Vor dem Hintergrund dieser Situation muß Rahels Entwicklung verstanden werden. An vielen Stellen ihrer Aufzeichnungen kommt das Thema Judentum offen zur Sprache. Im Rahmen der vorliegenden Arbeit soll der Frage nachgegangen werden, wie die „jüdische Rolle“ ihr Selbstverständnis, ihre Identität beeinflußt hat und welche Auswirkungen sich daraus für ihr Handeln ergaben. Anhand ausgewählter Stellen aus der Korrespondenz mit Pauline Wiesel werden
Motive und Themen vorgestellt, die auf das zugrundeliegende Selbstverständnis der Autorin geprüft werden. Solche sind das „Freundschafts-Motiv“, das Bild von der Gesellschaft
und die Probleme der „Selbstbehauptung“ in diesem Kontext. Zudem sollen mögliche Parallelen im Erleben der Schreiberinnen berücksichtigt werden. Zum besseren Verständnis wird die
Untersuchung durch einen Bericht über die Wurzeln des modernen Antisemitismus in Deutschland eingeleitet. Gleichzeitig interessiert an dieser Stelle die Beziehung Rahel Varnhagens zu den jüdischen Traditionen und Verhaltensmustern. Neben der Frage wie Rahels
jüdische Herkunft ihr Denken und ihre Einstellungen beeinflußte, soll der literarische Wert des Briefwechsels erörtert werden. Es gilt der Tendenz zu begegnen, die Briefe und Tagebuchaufzeichnungen
Rahel Varnhagens einzig als geschichtlich-biographische Quelle zu
funktionalisieren. Die wesentlichen Ergebnisse der Untersuchung werden abschließend zusammengefaßt und diskutiert.
Inhaltsverzeichnis
- Der jüdische Kontext
- Wurzeln des Antisemitismus in Deutschland
- Rahels Bild vom Judentum
- Der Briefwechsel zwischen Rahel Varnhagen und Pauline Wiesel
- Das Freundschafts-Motiv
- Gesellschaft und Konventionen
- Zwischen Selbstbehauptung und Wahnsinn
- Der Briefwechsel als Kunstwerk
- Schlußbemerkung
Zielsetzung und Themenschwerpunkte
Die Arbeit untersucht den Briefwechsel zwischen Rahel Varnhagen und Pauline Wiesel und analysiert, wie die „jüdische Rolle“ Rahels Selbstverständnis und Identität prägte.
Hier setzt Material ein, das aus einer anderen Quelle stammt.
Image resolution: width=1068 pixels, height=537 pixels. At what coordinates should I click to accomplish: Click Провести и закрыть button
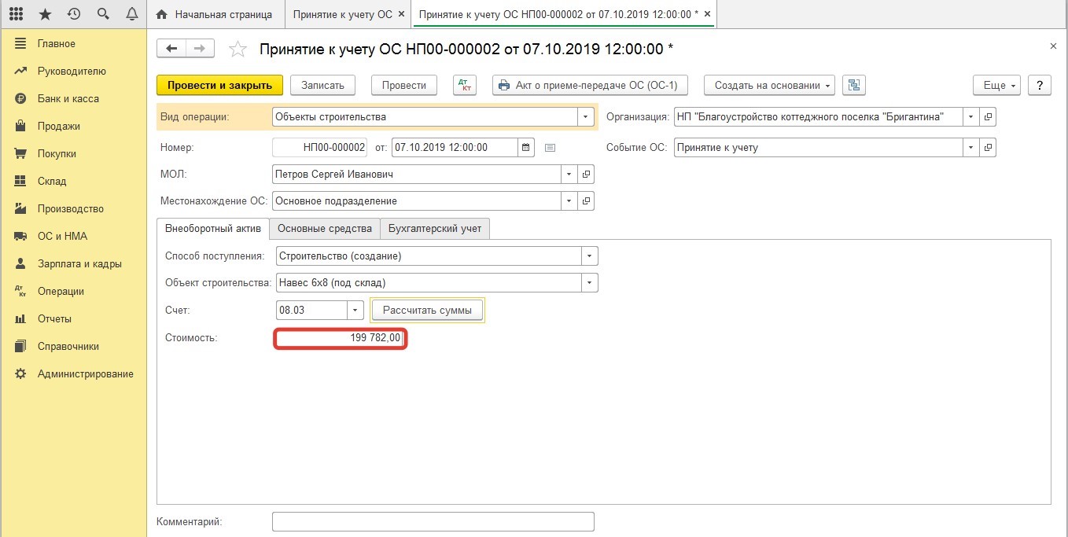pyautogui.click(x=219, y=86)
- Die Auswirkungen des Antisemitismus auf Rahels Leben und Handeln
- Das „Freundschafts-Motiv“ im Briefwechsel
- Das Bild von der Gesellschaft und die Herausforderungen der „Selbstbehauptung“
- Mögliche Parallelen im Erleben der Schreiberinnen
- Der literarische Wert des Briefwechsels
Zusammenfassung der Kapitel
Das erste Kapitel beleuchtet den historischen Kontext des Briefwechsels, indem es die Wurzeln des Antisemitismus in Deutschland im 18. Jahrhundert beschreibt. Es werden die Argumentationslinien der Gegner der jüdischen Emanzipation und deren Kritik am „jüdischen Charakter“ vorgestellt. Das zweite Kapitel fokussiert auf den Briefwechsel selbst. Es werden das Freundschafts-Motiv, die Rolle von Gesellschaft und Konventionen sowie die Schwierigkeiten der „Selbstbehauptung“ im Kontext des Antisemitismus analysiert. Das dritte Kapitel widmet sich der künstlerischen Qualität des Briefwechsels.
Schlüsselwörter
Antisemitismus, jüdische Identität, Rahel Varnhagen, Pauline Wiesel, Briefwechsel, Selbstverständnis, Gesellschaft, Emanzipation, Freundschafts-Motiv, Selbstbehauptung, literarischer Wert.